> _WHAT THE TASK REQUIRES_
Find and copy each line of the data that includes "panel".

►

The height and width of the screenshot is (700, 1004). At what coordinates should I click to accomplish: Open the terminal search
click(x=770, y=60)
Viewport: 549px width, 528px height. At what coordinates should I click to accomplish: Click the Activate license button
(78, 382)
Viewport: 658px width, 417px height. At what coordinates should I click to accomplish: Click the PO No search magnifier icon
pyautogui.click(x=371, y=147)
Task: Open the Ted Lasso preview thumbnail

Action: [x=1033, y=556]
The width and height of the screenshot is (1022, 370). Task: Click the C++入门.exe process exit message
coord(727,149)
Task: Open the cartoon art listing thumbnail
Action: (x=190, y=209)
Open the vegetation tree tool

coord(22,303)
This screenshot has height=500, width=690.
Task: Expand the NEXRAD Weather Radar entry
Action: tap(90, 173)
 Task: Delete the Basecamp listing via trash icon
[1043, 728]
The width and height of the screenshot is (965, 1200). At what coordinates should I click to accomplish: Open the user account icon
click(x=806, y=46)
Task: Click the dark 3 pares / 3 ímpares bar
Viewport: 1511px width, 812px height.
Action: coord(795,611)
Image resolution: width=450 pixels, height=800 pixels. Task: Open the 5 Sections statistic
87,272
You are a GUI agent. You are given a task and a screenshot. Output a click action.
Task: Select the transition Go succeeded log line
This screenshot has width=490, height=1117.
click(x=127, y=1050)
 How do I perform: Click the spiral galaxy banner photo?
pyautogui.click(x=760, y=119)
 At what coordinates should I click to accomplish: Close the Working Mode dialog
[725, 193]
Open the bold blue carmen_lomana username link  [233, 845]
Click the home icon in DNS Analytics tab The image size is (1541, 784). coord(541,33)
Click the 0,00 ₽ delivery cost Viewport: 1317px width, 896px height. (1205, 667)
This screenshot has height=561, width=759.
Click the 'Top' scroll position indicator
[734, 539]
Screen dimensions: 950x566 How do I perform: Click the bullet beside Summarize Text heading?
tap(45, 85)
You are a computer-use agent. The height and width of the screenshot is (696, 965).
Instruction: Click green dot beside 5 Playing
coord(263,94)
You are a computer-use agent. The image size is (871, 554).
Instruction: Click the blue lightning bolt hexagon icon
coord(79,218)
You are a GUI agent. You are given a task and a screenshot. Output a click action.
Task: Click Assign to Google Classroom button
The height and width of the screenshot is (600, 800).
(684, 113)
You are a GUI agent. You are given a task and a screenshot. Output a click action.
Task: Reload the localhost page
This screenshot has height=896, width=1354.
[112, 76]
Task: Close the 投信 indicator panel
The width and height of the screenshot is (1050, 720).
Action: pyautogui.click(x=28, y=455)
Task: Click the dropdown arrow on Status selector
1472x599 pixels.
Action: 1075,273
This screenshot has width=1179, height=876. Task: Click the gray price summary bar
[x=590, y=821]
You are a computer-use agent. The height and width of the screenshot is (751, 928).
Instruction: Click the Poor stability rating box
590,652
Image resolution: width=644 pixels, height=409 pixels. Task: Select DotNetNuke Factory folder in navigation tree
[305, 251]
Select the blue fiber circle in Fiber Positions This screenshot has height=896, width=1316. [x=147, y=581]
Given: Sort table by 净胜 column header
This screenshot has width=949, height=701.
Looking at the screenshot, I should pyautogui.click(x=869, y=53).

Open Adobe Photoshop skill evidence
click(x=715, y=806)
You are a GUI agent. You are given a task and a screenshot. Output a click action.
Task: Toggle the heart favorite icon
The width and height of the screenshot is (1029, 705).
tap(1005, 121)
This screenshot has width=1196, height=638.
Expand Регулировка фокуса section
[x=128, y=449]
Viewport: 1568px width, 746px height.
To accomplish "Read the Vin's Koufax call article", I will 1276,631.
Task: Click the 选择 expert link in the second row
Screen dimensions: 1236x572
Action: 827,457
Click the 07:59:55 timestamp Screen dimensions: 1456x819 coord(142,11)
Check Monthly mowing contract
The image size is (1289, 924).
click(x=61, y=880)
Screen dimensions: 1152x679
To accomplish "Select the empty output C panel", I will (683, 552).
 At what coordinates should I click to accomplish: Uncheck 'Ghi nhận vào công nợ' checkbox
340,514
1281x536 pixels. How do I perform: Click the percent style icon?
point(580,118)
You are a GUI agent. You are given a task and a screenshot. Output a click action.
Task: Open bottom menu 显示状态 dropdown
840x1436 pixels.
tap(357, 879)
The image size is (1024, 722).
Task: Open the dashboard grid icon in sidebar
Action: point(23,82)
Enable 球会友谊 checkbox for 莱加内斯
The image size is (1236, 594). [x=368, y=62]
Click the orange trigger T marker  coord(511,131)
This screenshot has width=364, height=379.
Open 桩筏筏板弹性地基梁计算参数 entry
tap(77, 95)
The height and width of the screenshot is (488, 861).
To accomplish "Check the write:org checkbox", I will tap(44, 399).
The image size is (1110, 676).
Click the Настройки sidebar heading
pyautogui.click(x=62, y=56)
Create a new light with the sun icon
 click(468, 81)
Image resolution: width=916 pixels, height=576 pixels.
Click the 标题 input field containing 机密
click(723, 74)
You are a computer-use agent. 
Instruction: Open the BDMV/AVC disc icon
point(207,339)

◄

> _WRITTEN SOLUTION_
Task: Close the 投信 indicator panel
To accomplish "Select the empty output C panel", I will (683, 552).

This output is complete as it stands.